Exercise goal → Could you repeat the records word for word, from the line with "Where should I click to: Expand" up to and including the line with "pos(24,810)", and nothing else?

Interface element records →

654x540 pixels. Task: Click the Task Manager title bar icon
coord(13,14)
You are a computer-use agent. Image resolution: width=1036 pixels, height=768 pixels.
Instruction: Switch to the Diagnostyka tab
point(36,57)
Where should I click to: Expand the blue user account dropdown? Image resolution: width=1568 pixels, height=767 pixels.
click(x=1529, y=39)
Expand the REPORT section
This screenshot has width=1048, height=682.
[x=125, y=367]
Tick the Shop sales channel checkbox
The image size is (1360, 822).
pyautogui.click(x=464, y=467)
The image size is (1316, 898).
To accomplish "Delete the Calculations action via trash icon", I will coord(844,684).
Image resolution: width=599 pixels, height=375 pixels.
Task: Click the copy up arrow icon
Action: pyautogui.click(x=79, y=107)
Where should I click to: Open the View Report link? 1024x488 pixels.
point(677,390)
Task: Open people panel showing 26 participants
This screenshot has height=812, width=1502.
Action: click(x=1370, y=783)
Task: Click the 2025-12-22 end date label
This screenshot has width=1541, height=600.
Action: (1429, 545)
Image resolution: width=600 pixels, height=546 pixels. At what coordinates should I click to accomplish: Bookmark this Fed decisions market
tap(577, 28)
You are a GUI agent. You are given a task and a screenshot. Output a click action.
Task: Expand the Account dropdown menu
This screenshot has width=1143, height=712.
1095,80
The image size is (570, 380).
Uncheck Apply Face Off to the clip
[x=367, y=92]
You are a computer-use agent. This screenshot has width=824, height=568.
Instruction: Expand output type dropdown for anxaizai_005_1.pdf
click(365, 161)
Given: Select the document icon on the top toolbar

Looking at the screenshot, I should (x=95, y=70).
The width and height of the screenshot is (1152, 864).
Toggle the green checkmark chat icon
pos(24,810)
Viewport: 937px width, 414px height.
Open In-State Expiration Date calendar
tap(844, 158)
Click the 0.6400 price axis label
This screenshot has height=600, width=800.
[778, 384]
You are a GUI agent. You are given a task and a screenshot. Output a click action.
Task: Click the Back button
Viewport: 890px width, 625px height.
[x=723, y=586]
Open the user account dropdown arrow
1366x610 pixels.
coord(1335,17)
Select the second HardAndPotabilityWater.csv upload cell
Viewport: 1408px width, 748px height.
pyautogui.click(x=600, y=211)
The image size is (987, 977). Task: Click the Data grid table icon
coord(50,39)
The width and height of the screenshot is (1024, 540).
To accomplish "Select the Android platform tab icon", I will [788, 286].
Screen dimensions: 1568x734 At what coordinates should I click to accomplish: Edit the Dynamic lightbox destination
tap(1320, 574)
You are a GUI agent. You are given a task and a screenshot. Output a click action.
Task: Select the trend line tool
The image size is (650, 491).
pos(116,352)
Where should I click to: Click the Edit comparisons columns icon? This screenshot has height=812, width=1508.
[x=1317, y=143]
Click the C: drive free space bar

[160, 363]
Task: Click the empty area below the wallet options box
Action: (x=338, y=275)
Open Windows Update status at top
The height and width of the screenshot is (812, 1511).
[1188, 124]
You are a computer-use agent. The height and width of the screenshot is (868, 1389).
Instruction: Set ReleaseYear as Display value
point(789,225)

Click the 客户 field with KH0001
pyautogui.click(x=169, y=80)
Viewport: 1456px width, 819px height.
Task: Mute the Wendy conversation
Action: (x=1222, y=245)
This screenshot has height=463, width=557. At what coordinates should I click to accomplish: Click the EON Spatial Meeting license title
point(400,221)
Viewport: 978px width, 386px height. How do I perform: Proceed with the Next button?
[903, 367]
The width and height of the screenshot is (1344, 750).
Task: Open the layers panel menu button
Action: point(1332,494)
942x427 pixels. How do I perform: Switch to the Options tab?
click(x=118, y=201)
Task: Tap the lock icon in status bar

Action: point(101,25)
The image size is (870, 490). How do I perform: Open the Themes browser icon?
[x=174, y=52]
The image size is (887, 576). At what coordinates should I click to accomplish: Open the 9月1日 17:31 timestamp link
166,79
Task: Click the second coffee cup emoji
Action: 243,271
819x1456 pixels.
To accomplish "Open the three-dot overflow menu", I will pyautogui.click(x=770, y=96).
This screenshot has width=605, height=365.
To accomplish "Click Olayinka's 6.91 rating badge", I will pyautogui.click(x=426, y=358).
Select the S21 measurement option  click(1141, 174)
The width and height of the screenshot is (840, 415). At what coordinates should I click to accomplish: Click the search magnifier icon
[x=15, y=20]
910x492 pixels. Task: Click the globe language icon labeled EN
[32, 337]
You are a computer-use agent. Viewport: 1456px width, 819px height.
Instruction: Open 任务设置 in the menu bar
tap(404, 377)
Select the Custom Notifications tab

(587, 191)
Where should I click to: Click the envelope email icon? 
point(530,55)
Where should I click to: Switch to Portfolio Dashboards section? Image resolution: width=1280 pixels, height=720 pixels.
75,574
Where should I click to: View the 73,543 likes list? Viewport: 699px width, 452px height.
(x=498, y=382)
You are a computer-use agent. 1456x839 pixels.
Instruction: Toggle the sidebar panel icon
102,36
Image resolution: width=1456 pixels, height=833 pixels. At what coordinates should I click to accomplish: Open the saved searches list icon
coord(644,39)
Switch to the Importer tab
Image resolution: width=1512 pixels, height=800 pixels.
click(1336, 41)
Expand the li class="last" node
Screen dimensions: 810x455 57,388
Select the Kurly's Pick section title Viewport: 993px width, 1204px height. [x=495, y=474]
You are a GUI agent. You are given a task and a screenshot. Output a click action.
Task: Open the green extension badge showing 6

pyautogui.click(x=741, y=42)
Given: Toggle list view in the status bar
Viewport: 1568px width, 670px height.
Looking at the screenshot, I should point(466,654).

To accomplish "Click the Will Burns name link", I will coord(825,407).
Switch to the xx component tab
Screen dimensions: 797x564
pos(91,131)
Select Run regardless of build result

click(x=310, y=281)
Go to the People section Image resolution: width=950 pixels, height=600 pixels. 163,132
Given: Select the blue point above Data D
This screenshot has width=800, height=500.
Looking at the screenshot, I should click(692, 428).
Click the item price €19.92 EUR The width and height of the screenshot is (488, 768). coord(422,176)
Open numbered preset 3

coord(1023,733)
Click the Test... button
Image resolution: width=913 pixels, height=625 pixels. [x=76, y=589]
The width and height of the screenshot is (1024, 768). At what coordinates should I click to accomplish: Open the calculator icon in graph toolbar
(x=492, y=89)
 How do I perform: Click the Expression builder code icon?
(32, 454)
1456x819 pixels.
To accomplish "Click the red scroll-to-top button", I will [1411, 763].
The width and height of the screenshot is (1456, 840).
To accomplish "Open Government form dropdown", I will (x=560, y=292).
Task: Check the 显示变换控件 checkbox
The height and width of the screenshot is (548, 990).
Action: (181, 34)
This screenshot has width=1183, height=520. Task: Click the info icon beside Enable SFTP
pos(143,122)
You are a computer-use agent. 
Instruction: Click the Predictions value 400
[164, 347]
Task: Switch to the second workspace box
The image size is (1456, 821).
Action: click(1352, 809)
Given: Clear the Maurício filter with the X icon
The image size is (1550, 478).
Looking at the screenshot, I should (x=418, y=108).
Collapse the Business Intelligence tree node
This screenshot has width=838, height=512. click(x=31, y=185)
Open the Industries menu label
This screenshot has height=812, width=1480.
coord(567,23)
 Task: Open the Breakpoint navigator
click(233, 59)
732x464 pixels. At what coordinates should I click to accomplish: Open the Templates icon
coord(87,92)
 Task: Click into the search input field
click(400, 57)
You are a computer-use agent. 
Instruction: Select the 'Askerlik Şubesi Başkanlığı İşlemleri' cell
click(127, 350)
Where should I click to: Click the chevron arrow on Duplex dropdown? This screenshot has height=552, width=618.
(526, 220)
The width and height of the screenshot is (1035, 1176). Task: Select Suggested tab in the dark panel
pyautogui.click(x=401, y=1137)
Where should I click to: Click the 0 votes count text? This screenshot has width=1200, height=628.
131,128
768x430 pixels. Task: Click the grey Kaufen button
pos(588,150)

Output of the exercise →
Where should I click to: Expand the blue user account dropdown? Image resolution: width=1568 pixels, height=767 pixels.
click(x=1529, y=39)
Expand the REPORT section
This screenshot has width=1048, height=682.
[x=125, y=367]
Tick the Shop sales channel checkbox
The image size is (1360, 822).
pyautogui.click(x=464, y=467)
The image size is (1316, 898).
To accomplish "Delete the Calculations action via trash icon", I will coord(844,684).
Image resolution: width=599 pixels, height=375 pixels.
Task: Click the copy up arrow icon
Action: pyautogui.click(x=79, y=107)
Where should I click to: Open the View Report link? 1024x488 pixels.
point(677,390)
Task: Open people panel showing 26 participants
This screenshot has height=812, width=1502.
Action: click(x=1370, y=783)
Task: Click the 2025-12-22 end date label
This screenshot has width=1541, height=600.
Action: (1429, 545)
Image resolution: width=600 pixels, height=546 pixels. At what coordinates should I click to accomplish: Bookmark this Fed decisions market
tap(577, 28)
You are a GUI agent. You are given a task and a screenshot. Output a click action.
Task: Expand the Account dropdown menu
This screenshot has width=1143, height=712.
1095,80
The image size is (570, 380).
Uncheck Apply Face Off to the clip
[x=367, y=92]
You are a computer-use agent. This screenshot has width=824, height=568.
Instruction: Expand output type dropdown for anxaizai_005_1.pdf
click(365, 161)
Given: Select the document icon on the top toolbar

Looking at the screenshot, I should (x=95, y=70).
The width and height of the screenshot is (1152, 864).
Toggle the green checkmark chat icon
pos(24,810)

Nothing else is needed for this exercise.